Exercise
Look through the listing below, find every line with the string "пазар", and copy it.

Recorded information: Begin

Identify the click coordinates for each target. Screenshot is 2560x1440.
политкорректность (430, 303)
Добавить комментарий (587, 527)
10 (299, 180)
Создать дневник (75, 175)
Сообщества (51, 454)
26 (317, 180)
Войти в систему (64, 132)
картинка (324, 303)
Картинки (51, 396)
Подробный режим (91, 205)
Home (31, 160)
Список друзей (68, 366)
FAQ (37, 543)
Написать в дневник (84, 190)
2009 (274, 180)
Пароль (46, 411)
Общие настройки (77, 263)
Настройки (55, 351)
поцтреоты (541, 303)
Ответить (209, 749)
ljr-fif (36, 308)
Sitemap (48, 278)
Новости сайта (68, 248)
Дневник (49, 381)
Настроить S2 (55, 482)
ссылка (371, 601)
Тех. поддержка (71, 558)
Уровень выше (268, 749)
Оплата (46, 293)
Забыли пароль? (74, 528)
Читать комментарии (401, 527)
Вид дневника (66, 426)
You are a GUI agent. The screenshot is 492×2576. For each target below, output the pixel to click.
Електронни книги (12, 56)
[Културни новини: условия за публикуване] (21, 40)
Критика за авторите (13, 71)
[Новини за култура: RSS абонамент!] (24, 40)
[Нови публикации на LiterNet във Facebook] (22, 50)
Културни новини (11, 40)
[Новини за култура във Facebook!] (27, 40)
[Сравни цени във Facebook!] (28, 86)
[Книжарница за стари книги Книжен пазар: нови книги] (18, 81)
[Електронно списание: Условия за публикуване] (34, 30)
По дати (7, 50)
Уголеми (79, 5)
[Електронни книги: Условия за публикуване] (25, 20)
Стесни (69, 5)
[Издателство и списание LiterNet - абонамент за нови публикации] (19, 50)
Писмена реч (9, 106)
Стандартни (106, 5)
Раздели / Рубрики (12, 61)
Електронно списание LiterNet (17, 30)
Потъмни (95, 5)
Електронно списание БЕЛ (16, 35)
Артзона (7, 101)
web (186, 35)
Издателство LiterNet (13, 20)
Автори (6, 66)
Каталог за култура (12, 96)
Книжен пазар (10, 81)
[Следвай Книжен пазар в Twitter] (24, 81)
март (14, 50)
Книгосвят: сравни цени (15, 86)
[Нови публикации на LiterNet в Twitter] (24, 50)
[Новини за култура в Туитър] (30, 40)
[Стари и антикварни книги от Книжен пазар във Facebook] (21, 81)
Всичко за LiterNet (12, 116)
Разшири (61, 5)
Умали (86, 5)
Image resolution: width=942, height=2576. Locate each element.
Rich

Recorded information: End

Exercise answer
[Книжарница за стари книги Книжен пазар: нови книги] (18, 81)
Книжен пазар (10, 81)
[Следвай Книжен пазар в Twitter] (24, 81)
[Стари и антикварни книги от Книжен пазар във Facebook] (21, 81)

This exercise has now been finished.